Banks has previously served consecutive sentences and was released from prison for two homicides the same day in 1991.

He shot and killed a friend in Pasadena and then his own son in Baltimore, according to court records. Prosecutors said Banks was angry because his son and one of his daughters accused him of abusing them.

Banks was convicted of the murders and released from prison in 2002 after receiving “good time credits.”

Court records show that in 1976, Banks was also sentenced to 15 years in prison for throwing a 7-month-old baby through a glass door during an argument with his wife, Vivian Banks. Shortly before that case went to trial Vivian Banks was found dead in an East Baltimore apartment. Her body was so decomposed that the medical examiner could not determine a cause of death.

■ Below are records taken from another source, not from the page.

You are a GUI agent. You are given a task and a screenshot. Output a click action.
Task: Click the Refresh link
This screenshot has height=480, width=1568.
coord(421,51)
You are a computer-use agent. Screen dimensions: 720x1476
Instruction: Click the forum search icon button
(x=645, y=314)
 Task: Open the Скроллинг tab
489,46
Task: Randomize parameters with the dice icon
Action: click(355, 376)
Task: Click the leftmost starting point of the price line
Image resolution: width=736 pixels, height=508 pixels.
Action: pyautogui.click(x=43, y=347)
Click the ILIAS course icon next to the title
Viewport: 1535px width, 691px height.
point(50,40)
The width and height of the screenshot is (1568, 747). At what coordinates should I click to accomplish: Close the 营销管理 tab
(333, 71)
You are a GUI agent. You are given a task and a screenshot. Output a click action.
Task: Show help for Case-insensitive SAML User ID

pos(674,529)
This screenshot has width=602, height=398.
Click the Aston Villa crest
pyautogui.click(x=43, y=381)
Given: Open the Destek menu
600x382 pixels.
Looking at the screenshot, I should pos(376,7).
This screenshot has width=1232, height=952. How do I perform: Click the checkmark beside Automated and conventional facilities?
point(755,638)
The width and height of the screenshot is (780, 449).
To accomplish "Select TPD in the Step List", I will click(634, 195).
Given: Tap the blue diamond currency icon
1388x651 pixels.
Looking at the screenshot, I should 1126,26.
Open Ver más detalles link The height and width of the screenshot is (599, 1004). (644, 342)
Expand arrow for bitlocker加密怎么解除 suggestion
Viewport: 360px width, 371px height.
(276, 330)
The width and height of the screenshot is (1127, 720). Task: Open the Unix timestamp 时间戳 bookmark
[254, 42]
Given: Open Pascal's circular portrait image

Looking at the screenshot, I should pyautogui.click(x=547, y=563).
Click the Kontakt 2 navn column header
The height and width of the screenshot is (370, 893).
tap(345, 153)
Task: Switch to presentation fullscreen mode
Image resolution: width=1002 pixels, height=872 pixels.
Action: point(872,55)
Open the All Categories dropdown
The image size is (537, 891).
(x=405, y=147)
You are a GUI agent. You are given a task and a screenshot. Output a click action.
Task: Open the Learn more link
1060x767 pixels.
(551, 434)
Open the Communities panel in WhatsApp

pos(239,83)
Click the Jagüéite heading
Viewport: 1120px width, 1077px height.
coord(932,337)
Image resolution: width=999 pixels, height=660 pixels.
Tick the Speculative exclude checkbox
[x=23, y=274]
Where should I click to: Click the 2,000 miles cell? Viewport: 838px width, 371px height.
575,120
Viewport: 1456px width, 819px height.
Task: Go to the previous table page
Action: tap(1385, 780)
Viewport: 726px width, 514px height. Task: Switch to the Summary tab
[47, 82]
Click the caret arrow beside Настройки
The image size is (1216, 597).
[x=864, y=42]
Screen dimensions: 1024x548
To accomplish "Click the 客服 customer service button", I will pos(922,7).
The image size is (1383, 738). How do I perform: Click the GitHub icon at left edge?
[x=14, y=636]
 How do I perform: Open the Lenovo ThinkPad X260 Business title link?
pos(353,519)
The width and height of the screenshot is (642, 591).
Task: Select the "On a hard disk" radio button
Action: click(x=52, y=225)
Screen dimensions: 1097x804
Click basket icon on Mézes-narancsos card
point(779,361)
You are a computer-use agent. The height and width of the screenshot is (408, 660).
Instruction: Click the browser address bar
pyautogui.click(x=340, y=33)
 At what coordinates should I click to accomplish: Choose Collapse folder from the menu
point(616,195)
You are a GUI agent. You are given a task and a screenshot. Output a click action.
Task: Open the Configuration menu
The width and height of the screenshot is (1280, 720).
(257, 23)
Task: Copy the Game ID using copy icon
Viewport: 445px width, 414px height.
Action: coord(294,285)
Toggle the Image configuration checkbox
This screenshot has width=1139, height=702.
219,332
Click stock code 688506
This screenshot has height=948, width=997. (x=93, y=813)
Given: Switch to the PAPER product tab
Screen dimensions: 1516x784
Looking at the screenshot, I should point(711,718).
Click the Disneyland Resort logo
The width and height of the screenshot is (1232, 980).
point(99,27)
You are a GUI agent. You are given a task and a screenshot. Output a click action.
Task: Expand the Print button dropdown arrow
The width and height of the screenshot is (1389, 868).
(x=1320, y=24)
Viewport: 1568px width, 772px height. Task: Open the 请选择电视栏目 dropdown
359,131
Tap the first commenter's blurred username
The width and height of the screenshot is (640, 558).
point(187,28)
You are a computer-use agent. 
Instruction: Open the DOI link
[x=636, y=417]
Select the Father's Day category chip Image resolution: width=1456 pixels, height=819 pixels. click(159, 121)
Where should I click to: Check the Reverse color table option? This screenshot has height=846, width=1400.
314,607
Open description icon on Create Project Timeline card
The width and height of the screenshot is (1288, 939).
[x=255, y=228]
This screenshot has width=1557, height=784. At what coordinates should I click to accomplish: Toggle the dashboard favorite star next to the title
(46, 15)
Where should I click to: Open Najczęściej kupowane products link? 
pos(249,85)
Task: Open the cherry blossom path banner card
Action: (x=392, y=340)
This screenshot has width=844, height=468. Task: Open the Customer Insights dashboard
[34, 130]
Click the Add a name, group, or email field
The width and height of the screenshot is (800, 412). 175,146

No one has been charged in Vivian Banks’ death.

In 2004, he was charged with assault in Anne Arundel County for choking and threatening to kill his then wife, according to Department of Public Safety and Correctional Services spokesman Gerard Shields. He spent nine months in jail awaiting trial and then was found not guilty by a jury, he said.

In 2006, when Banks’ then-girlfriend’s daughter, Lisa Laverne Brown, filed a protective order, claiming she feared Banks, Brown and her daughter, Labria, were killed days later in Laurel.

Prince George's County police questioned Banks, and asked Banks' parole agent to find violations that could keep him behind bars as they built a case.

He was not charged in the killings, and the cases remain open.

But the Maryland parole commission returned Banks to prison to serve the remainder of his sentence, calling him a threat to others. He was released again in 2014.